I tried Barbara Pym many years ago and found her unreadable, so when a friend lent me The Sweet Dove Died (Pan) by her recently I felt it was about time to give her another go - and I’m glad I did. A quiet novel, set in 60s London, it reminded me of vintage Anita Brookner in its focused gaze on middle aged Leonora and her (sexless) relationships with antique dealer Humphrey and his nephew James. Leonora is not a particularly sympathetic character with her snobby and pernickety ways, but Pym’s dissection of the world of single, 50-something women is as pitiless as it is poignant, and her depiction of the bisexual James totally unjudgmental. It’s a late work by her, and it will be interesting to see if I enjoy any other of her novels as much now.
I'm halfway through The Pull of the Stars by Emma Donoghue (Picador) and finding it a thoroughly impressive novel. Set in Dublin in 1918, it follows three days in the life of Nurse Julia Powers, who works on a ward for expectant mothers who have been struck down by Spanish flu.
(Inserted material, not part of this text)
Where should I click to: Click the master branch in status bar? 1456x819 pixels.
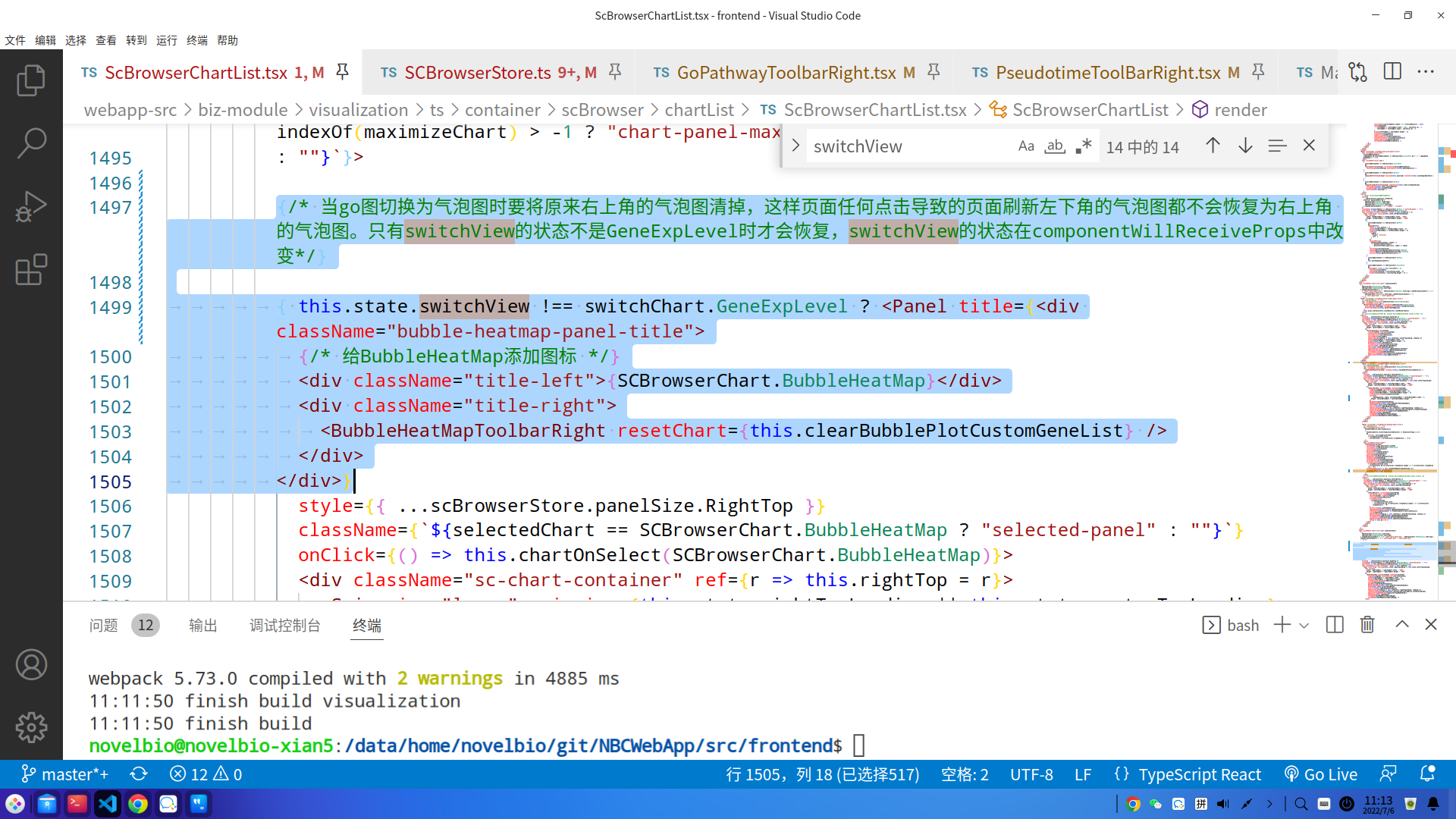(x=65, y=774)
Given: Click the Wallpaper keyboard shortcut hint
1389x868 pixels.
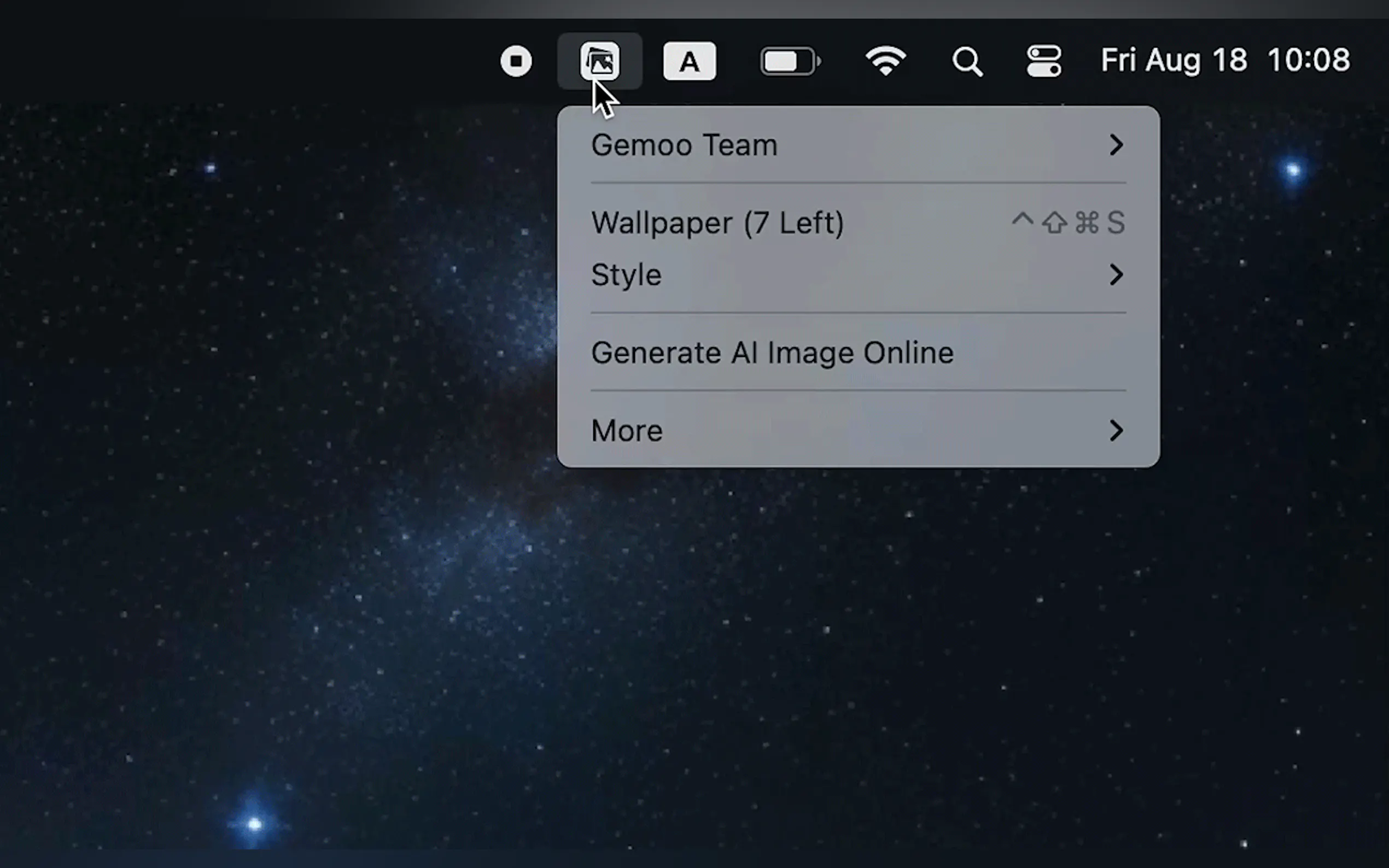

Because of the pandemic we've been through, parts of the novel feel eerily prescient - the discussion of masks, for instance, which would have felt much more strange if I wasn't in a world living through Covid. The quiet way that Donoghue writes about horrifying things makes them all the more affecting.
I loved Maggie Shipstead's beady-eyed story of family life Seating Arrangements, winner of the 2012 Dylan Thomas Prize. I missed her next, but picked up Great Circle (Doubleday) keenly. At first, all was well: I was thoroughly enjoying this clever author’s dyspeptic view of modern Hollywood and her main, historical narrative following the life of a fictional aviator, Marian Graves. But then I found that the writing, particularly in the historical passages, began to lose its edge. (It's a problem with a good deal of historical fiction, in my opinion: novelists are wary of using their own voices, for fear of anachronism, and end up deadening their prose.) Some have likened Great Circle to The Goldfinch and A Little Life; I found that those novels, while somewhat overheated, exerted a narrative tension that Great Circle lacks. But I note that people I respect, including my colleague Lucy Nathan and Erica Wagner in the Guardian, have disagreed.